Task details:
Give back every record below in full and exactly, but without a single image.
────────────────────
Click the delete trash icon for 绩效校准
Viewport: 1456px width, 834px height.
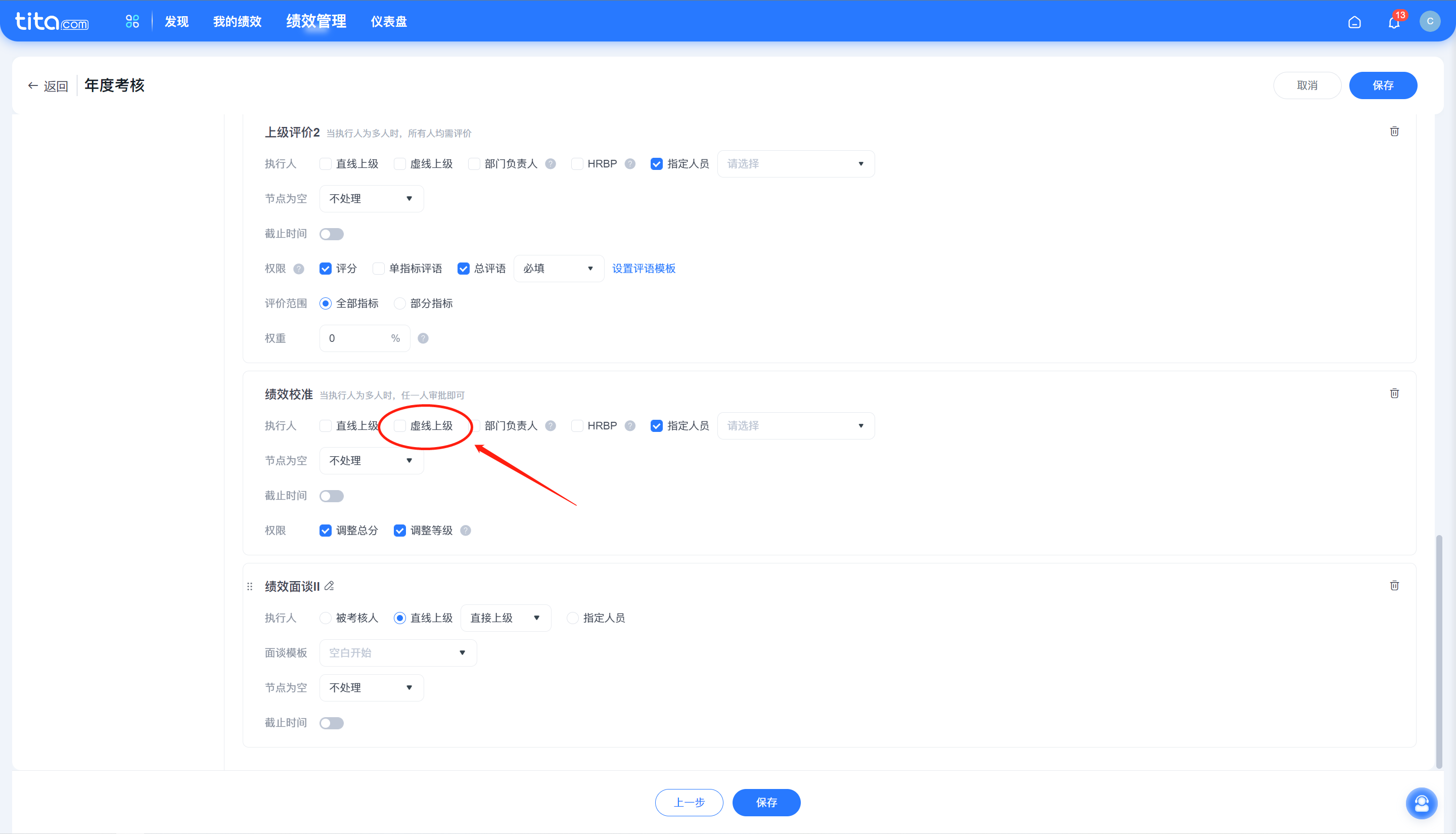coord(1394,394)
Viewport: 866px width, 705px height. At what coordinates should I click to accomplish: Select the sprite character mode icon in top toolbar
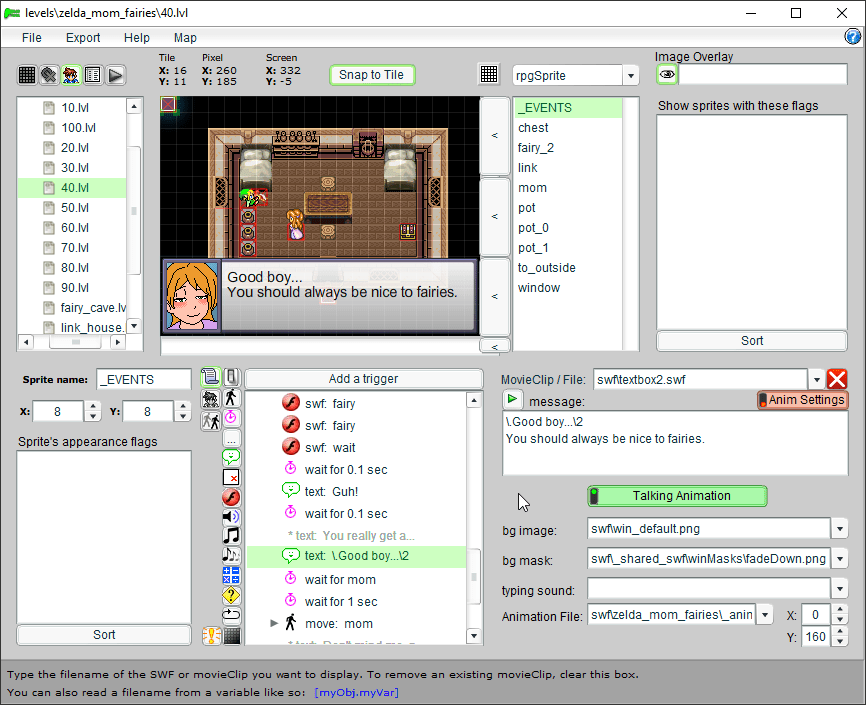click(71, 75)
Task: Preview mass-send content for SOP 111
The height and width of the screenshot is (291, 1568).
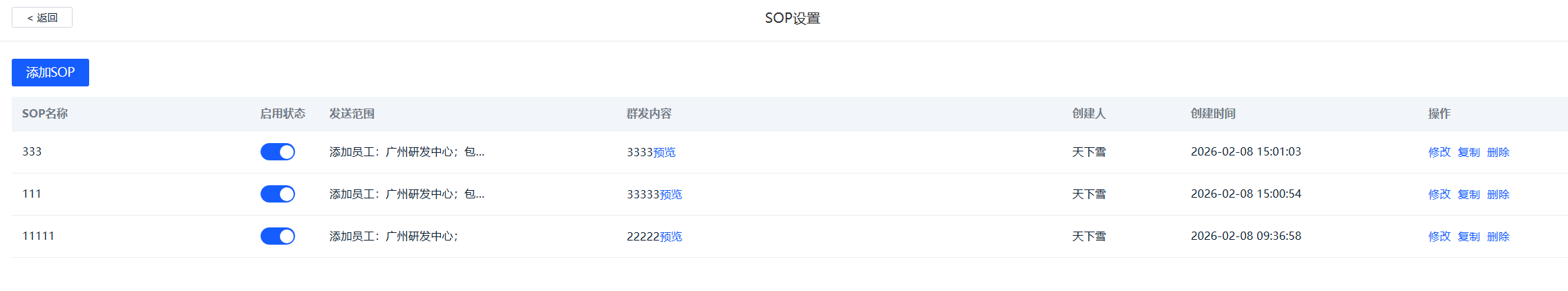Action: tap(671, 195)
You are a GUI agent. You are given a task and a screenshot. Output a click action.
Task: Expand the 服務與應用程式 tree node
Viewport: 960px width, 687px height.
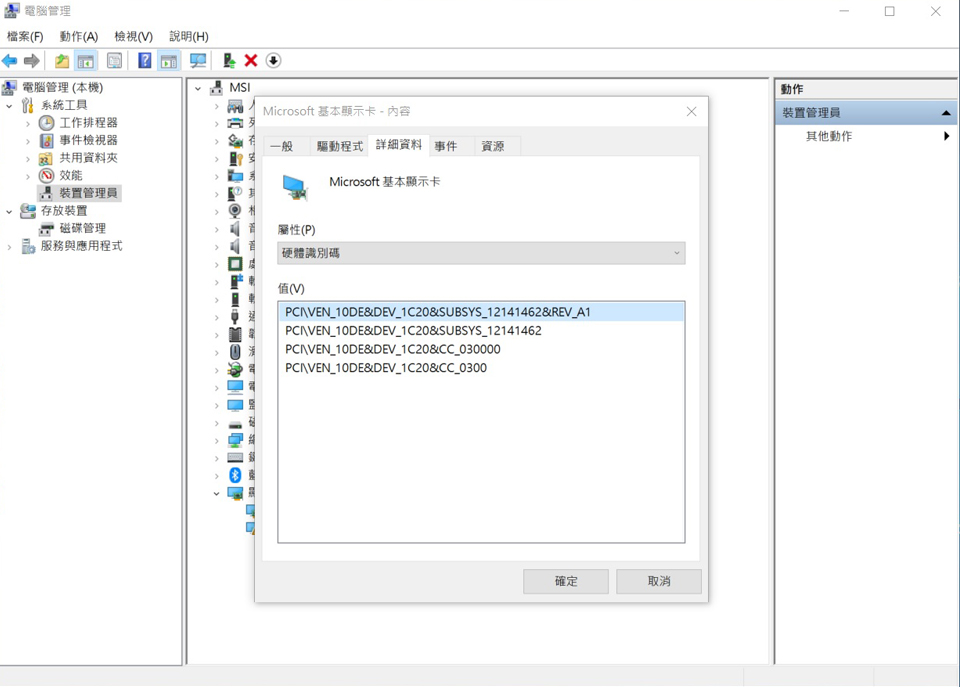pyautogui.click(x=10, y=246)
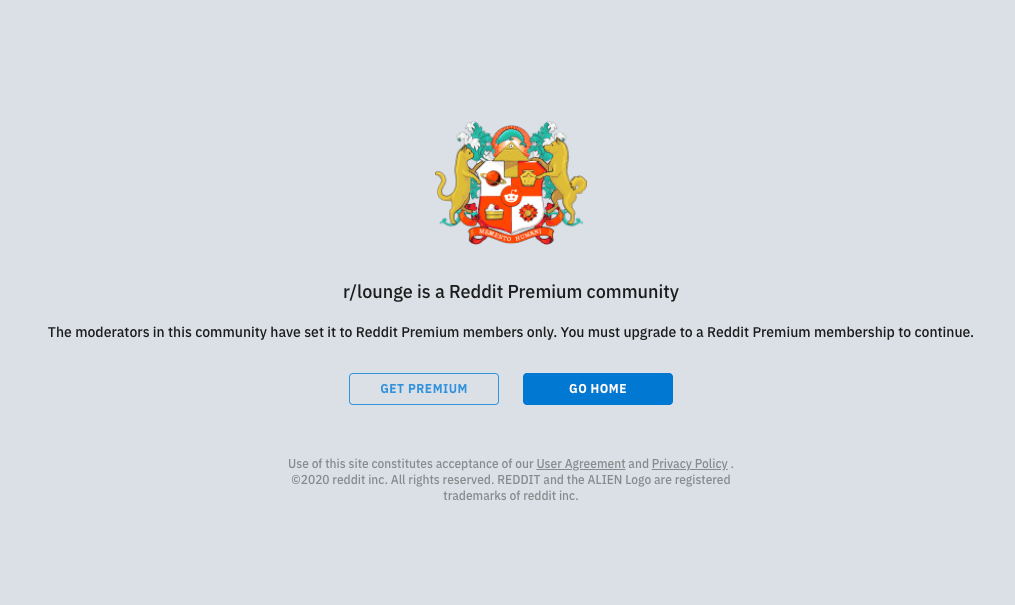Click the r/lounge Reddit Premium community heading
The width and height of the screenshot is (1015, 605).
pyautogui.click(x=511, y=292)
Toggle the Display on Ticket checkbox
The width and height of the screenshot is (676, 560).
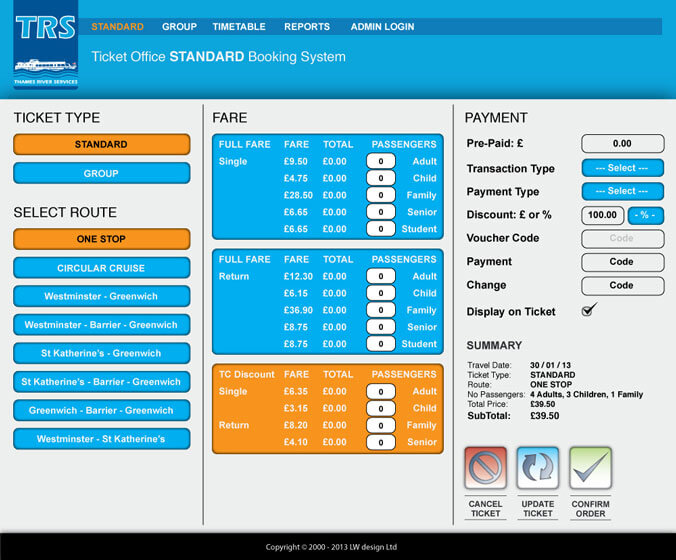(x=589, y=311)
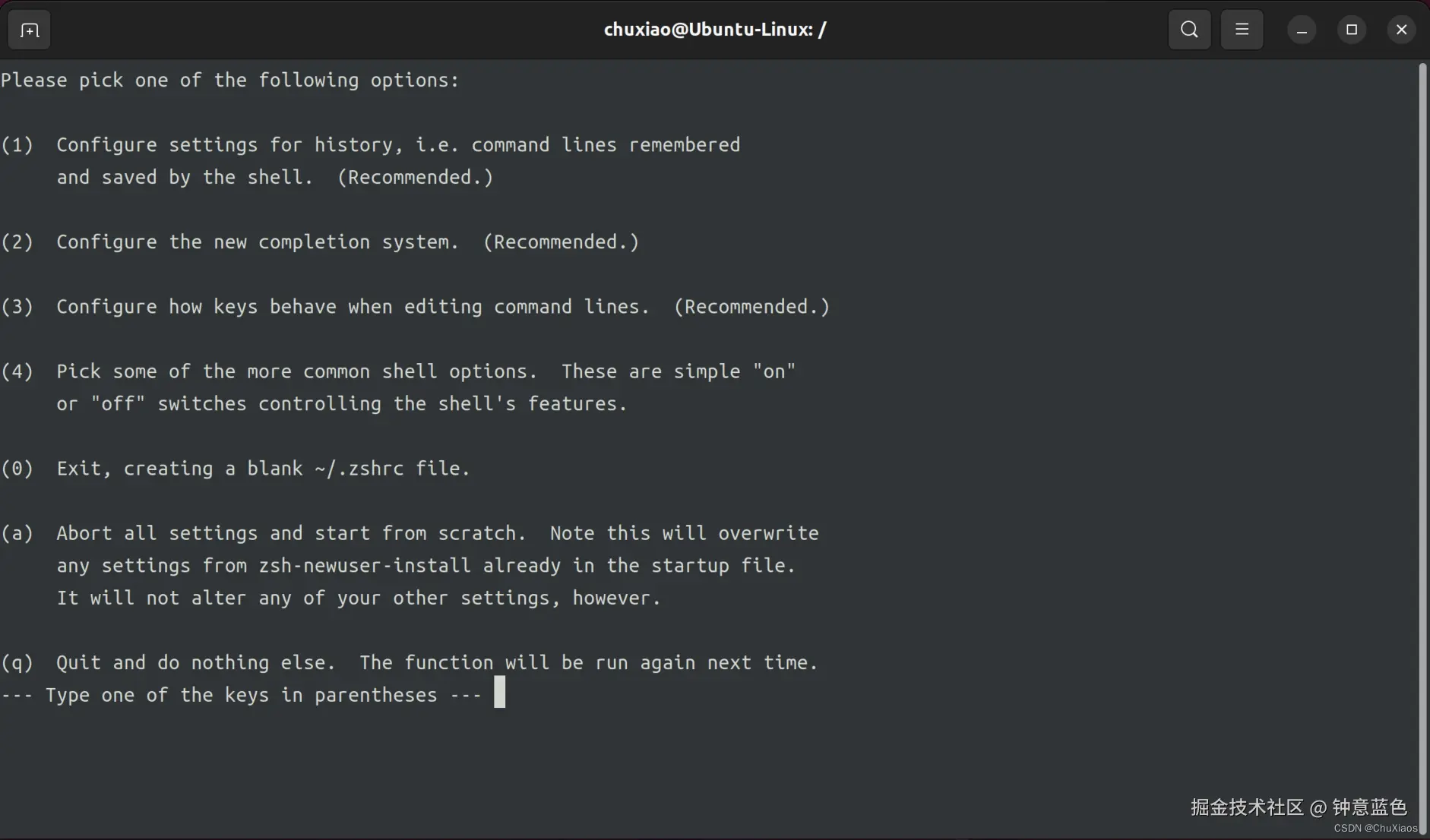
────────────────────
Task output:
Click the delete trash icon for 绩效校准
Viewport: 1456px width, 834px height.
coord(1394,394)
Viewport: 866px width, 705px height. At what coordinates should I click to accomplish: Select the sprite character mode icon in top toolbar
click(71, 75)
Task: Preview mass-send content for SOP 111
The height and width of the screenshot is (291, 1568).
Action: tap(671, 195)
You are a GUI agent. You are given a task and a screenshot. Output a click action.
Task: Expand the 服務與應用程式 tree node
Viewport: 960px width, 687px height.
pyautogui.click(x=10, y=246)
Click the r/lounge Reddit Premium community heading
The width and height of the screenshot is (1015, 605).
pyautogui.click(x=511, y=292)
Toggle the Display on Ticket checkbox
The width and height of the screenshot is (676, 560).
(x=589, y=311)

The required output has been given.